La troisième était de pouvoir faire de ce projet un projet commun et rempli d’énergies variées. Pour cela, de nombreuses amies et amis m’ont simplifié la tâche. Chacune et chacun m’ont offert leurs compétences et leur art pour créer un ensemble auquel je n’aurais même pas osé rêver (vision totalement objective bien entendu). Mais ce livre est avant tout un topo. Le travail de recherche de blocs, leur cotation, leur nom, leur déchiffrage, leur brossage,… fut de loin la partie la plus excitante de cette belle aventure. La joie de découvrir une ligne splendide n’a d’égale que le sentiment de se rendre compte qu’elle peut être grimpée. Nous avons alors ouvert plus de 300 blocs. La volonté première était de créer la plus grande diversité possible. Dans la physionomie tout d’abord. Nous avons trouvé des blocs en dalle, en dévers, du vertical. Des départs debout, assis, dynamiques. Des blocs hauts et très engagés, des blocs très techniques ne dépassant pas le mètre. Des blocs atypiques, des traversées d’entraînement,etc. Dans la difficulté et l’accessibilité aussi. Le débutant peut s’essayer sur des blocs à partir du 3 et les experts se casser les dents dans du 8.

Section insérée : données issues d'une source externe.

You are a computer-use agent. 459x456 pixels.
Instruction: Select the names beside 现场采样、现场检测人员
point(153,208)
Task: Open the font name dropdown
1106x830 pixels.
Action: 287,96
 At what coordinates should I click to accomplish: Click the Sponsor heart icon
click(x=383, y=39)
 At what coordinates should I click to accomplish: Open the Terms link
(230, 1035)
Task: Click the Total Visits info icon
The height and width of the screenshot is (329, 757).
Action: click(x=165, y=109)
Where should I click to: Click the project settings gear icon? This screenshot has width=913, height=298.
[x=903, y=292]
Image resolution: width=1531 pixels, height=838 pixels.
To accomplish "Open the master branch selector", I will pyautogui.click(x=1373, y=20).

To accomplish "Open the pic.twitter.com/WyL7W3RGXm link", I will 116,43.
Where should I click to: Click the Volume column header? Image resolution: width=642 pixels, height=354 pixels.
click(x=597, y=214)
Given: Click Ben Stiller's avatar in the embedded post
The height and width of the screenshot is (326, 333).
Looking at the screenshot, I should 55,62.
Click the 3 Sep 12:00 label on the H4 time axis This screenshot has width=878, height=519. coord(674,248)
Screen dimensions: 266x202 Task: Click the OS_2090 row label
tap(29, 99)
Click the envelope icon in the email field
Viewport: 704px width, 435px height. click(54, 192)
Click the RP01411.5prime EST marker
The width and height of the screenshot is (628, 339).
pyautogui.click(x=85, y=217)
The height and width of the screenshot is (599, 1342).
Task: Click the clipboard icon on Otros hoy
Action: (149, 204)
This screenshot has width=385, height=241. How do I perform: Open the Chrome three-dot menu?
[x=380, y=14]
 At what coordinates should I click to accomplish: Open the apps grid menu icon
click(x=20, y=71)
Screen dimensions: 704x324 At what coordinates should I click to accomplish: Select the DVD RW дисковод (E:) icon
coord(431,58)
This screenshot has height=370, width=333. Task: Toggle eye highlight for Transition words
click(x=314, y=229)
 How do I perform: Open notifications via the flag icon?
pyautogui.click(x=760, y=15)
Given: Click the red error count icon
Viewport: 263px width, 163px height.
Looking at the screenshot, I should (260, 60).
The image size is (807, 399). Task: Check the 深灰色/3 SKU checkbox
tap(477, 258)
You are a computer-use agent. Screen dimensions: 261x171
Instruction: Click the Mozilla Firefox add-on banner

Tout cela forme finalement un ensemble qui, je pense et j’espère, ouvre à une vision neuve sur la ville pour les pratiquantes et pratiquants de ce sport fabuleux qu’est la grimpe. Cela offre à la fois une alternative gratuite aux salles d’escalade qui (surtout en France selon moi) s’aseptisent de plus en plus avec des franchises dont le but principal se situe plutôt du côté du chiffre d’affaire que de la grimpe; des perspectives nouvelles de rencontres, d’entraînement, de challenge à la sortie de chez soi. Mais cela permet aussi de visiter une ville que l’on ne connaît pas via la grimpe, de se rapprocher un peu plus de son histoire architecturale et que sais-je encore?

L’avenir de la grimpe urbaine est terriblement excitant! Par ce topo, l’un des premiers de ce type, je pose une petite pierre qui peut-être aura un écho que j’espère puissant. Imaginez donc les topos de grimpe urbaine triomphant aux côtés des cartes et autres suggestions de visite dans l’office du tourisme de la ville que vous visitez. Imaginez le plaisir que conférerait la vision de personnes les yeux plongés dans un topo, crashpad sur le dos à la recherche de blocs cachés.

En attendant que tout cela devienne réalité un peu partout, je vous attends à Marseille pour une première expérience.